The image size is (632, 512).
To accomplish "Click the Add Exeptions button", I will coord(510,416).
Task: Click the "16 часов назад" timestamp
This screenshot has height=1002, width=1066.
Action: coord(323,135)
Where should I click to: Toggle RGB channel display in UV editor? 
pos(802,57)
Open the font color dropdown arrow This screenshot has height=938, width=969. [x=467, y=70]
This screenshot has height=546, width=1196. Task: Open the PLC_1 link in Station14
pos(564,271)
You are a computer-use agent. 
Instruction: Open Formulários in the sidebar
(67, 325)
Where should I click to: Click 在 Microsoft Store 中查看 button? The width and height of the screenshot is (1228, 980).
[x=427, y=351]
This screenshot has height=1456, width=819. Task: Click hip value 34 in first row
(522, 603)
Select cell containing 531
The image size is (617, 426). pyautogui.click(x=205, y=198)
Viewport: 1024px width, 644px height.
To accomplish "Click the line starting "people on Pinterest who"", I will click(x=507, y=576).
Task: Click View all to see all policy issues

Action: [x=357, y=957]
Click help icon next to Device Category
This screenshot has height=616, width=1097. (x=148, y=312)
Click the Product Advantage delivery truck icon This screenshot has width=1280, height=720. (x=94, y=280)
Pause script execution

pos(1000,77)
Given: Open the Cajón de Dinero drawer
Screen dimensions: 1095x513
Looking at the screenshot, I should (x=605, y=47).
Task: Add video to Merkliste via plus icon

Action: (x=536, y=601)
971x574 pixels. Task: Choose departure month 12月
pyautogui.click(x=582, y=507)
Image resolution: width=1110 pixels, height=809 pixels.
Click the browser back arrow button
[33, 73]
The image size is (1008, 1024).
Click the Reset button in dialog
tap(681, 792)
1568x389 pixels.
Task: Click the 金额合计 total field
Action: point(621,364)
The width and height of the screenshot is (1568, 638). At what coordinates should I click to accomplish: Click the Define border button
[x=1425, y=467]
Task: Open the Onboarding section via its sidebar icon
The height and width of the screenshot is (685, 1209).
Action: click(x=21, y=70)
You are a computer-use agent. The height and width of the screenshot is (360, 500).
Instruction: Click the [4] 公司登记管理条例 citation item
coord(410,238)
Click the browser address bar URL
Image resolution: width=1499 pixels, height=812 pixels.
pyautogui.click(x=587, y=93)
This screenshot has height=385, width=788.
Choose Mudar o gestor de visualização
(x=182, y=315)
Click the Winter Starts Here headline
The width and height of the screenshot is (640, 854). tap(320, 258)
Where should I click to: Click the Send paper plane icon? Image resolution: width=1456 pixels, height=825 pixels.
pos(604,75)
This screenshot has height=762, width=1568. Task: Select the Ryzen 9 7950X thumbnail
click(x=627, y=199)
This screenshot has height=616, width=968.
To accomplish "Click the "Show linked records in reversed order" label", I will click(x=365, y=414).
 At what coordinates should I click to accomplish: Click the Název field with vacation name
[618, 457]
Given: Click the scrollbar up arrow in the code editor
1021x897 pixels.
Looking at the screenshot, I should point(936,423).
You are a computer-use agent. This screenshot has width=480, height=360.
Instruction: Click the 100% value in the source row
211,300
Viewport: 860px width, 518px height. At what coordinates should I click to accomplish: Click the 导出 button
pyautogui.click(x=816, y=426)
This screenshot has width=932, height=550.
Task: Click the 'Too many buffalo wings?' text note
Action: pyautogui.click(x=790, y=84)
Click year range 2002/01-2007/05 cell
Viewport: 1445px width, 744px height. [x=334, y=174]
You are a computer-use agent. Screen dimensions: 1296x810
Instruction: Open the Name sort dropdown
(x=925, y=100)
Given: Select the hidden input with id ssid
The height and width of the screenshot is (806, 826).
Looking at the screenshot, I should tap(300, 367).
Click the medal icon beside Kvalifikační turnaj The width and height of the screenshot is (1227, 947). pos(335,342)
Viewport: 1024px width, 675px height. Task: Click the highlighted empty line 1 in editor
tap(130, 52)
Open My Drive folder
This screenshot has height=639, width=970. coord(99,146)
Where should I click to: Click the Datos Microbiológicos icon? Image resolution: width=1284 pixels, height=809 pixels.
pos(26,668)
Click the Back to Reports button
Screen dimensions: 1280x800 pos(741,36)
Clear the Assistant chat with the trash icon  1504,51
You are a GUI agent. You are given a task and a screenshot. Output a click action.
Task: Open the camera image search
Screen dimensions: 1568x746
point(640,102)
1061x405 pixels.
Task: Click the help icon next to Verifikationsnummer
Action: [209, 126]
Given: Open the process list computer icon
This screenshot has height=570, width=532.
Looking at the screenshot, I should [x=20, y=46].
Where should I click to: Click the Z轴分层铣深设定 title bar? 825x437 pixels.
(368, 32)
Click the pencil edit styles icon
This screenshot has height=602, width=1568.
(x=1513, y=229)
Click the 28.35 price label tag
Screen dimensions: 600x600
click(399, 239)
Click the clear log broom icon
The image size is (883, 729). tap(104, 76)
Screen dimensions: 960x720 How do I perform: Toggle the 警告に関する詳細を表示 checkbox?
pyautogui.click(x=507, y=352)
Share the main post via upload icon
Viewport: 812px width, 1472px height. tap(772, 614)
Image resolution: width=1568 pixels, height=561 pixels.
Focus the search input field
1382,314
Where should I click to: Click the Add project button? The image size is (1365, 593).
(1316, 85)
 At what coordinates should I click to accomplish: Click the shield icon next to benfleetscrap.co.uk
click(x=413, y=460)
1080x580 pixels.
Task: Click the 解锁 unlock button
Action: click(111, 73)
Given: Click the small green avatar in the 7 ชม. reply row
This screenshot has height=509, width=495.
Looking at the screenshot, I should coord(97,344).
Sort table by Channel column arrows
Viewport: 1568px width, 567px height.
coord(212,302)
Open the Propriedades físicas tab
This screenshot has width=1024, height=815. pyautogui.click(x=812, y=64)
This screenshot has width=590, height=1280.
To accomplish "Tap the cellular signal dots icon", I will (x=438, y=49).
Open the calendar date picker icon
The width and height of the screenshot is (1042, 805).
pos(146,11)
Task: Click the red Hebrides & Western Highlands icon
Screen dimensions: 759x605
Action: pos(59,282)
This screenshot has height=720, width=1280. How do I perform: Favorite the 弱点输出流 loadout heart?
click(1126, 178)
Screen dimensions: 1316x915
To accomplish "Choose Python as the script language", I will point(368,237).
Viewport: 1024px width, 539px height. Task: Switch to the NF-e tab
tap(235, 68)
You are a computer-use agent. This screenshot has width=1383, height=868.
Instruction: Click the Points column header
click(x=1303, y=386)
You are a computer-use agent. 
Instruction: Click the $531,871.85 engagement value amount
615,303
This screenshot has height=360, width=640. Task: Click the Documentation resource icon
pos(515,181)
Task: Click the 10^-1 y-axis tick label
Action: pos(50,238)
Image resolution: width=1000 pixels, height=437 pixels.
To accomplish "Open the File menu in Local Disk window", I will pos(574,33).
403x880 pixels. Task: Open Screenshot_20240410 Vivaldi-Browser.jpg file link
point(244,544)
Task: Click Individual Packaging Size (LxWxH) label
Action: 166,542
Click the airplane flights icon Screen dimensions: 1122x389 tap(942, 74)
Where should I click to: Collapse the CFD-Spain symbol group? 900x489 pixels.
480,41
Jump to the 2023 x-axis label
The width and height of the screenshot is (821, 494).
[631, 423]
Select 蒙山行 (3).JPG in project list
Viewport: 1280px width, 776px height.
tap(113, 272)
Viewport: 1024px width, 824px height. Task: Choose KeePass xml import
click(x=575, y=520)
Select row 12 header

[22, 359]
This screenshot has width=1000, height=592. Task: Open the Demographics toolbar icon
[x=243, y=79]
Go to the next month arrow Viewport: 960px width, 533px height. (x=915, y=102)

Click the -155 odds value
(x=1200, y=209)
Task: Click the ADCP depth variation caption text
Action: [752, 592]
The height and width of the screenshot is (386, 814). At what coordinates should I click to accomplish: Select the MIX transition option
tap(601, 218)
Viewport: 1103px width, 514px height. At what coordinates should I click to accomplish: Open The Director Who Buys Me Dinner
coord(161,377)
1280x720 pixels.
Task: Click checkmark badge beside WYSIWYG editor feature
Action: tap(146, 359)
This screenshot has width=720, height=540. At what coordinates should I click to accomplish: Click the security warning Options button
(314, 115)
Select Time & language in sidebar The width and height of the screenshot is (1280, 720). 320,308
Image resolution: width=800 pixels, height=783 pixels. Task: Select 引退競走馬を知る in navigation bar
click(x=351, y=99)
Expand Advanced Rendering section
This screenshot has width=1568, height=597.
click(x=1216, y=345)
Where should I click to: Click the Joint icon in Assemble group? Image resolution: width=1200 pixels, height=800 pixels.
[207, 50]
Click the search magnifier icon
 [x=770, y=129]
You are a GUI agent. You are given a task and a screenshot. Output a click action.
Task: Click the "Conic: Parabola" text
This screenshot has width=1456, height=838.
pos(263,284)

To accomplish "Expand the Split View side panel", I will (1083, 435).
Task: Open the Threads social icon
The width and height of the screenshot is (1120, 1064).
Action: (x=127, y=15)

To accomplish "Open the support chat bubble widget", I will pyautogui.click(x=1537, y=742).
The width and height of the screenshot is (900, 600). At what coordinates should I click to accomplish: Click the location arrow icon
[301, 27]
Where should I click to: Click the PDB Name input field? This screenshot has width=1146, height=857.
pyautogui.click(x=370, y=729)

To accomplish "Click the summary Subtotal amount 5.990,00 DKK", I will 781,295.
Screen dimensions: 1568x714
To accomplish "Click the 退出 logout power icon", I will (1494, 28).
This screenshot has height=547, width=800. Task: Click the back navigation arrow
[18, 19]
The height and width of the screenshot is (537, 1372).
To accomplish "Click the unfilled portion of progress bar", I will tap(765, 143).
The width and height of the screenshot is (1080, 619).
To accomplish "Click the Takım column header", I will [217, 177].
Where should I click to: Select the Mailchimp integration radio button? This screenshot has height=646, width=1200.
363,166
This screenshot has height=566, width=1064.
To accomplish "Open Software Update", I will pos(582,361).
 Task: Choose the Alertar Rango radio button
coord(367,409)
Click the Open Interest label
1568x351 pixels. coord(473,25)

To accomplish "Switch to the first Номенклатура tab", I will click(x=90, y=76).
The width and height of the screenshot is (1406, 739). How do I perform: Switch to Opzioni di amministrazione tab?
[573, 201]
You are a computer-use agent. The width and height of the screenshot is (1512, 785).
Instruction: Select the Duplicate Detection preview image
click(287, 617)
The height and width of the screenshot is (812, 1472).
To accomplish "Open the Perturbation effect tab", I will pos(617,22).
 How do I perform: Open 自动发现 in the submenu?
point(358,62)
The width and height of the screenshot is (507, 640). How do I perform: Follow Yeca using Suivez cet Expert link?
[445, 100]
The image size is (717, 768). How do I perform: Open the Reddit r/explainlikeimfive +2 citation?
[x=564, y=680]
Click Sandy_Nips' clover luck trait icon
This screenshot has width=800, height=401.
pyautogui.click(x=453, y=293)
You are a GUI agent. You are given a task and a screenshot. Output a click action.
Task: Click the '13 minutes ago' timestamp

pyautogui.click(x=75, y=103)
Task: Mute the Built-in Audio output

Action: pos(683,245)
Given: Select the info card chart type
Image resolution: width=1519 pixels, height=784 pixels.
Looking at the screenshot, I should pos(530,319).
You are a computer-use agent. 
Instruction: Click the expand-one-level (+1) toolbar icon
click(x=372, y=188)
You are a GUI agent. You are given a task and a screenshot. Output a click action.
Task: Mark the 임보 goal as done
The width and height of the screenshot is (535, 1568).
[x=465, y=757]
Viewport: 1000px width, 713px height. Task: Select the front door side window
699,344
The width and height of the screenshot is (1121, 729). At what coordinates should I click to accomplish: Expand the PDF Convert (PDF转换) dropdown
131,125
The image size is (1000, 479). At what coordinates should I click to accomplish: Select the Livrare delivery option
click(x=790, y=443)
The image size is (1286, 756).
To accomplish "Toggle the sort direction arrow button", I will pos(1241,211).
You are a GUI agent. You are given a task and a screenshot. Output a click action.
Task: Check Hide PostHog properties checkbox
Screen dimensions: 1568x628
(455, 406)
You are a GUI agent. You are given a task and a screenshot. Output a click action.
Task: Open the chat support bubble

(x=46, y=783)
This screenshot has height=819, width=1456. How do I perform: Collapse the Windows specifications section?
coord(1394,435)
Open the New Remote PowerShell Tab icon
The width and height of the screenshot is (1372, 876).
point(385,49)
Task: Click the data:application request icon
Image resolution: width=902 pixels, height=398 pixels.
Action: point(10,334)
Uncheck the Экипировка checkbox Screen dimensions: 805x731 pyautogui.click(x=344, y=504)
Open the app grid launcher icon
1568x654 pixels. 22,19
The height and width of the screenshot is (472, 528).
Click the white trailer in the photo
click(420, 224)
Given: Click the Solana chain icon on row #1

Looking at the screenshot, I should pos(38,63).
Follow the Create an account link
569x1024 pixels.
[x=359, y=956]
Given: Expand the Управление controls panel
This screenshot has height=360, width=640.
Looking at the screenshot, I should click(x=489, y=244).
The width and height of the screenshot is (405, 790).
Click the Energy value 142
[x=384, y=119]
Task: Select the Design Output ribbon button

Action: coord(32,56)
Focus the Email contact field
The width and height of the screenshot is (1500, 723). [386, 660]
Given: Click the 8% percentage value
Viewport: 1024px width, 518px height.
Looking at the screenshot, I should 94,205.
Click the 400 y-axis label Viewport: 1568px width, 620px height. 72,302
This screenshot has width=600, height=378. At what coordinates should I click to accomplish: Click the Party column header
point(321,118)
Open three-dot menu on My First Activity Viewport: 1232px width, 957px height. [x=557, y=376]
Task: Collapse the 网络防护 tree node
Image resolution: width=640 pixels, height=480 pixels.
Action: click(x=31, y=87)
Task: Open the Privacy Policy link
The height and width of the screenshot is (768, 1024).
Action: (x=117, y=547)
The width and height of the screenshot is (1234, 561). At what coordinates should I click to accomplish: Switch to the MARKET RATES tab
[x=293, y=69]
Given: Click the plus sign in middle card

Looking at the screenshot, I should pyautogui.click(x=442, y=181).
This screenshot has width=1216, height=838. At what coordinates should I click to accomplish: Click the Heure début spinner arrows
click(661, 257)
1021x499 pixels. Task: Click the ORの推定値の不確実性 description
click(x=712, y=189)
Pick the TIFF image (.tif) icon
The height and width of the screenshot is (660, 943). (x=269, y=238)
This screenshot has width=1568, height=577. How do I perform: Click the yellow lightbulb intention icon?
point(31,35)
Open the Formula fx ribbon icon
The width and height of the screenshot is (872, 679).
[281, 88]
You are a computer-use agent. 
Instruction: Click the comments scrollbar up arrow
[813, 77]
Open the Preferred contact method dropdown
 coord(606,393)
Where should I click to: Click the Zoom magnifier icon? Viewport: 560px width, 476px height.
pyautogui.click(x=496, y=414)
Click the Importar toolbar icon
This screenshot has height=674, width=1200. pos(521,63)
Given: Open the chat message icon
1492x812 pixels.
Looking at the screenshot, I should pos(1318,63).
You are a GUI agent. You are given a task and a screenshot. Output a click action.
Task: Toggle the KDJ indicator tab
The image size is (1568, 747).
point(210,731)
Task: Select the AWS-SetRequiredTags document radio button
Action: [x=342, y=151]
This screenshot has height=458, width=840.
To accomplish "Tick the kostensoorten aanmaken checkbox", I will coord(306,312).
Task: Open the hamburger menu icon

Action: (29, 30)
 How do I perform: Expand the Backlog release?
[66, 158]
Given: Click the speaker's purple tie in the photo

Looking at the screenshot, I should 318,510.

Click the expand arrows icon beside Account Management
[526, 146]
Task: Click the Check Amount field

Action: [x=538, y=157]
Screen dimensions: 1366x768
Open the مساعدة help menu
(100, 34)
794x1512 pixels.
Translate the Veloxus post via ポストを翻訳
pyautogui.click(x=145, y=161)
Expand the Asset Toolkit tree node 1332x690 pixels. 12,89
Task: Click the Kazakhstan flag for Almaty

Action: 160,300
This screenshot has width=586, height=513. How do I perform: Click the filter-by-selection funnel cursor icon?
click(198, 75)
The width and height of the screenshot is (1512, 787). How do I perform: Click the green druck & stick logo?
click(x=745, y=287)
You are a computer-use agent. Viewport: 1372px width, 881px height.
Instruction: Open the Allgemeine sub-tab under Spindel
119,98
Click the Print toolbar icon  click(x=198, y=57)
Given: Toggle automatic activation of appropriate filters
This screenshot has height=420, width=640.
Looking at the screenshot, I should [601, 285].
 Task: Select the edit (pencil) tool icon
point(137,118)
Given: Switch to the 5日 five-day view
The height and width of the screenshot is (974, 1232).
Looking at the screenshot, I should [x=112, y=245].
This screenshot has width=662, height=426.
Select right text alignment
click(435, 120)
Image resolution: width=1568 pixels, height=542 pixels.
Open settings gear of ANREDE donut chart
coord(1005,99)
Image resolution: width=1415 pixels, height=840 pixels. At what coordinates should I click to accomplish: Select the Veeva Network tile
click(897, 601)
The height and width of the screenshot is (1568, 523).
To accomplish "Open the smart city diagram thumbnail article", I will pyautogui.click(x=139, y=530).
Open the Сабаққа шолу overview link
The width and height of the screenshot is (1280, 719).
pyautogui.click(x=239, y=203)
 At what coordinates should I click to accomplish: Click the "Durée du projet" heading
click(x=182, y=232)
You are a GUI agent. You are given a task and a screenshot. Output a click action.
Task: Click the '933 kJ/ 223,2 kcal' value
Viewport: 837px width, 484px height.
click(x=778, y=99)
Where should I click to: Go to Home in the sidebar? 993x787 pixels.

* * * *

## [Work order]
From the first line of the records to the line containing "Viewport: 1024px width, 644px height.", inclusive, transcribe everything exactly and leave out the rest.

## [Written solution]
The image size is (632, 512).
To accomplish "Click the Add Exeptions button", I will coord(510,416).
Task: Click the "16 часов назад" timestamp
This screenshot has height=1002, width=1066.
Action: coord(323,135)
Where should I click to: Toggle RGB channel display in UV editor? 
pos(802,57)
Open the font color dropdown arrow This screenshot has height=938, width=969. [x=467, y=70]
This screenshot has height=546, width=1196. Task: Open the PLC_1 link in Station14
pos(564,271)
You are a computer-use agent. 
Instruction: Open Formulários in the sidebar
(67, 325)
Where should I click to: Click 在 Microsoft Store 中查看 button? The width and height of the screenshot is (1228, 980).
[x=427, y=351]
This screenshot has height=1456, width=819. Task: Click hip value 34 in first row
(522, 603)
Select cell containing 531
The image size is (617, 426). pyautogui.click(x=205, y=198)
Viewport: 1024px width, 644px height.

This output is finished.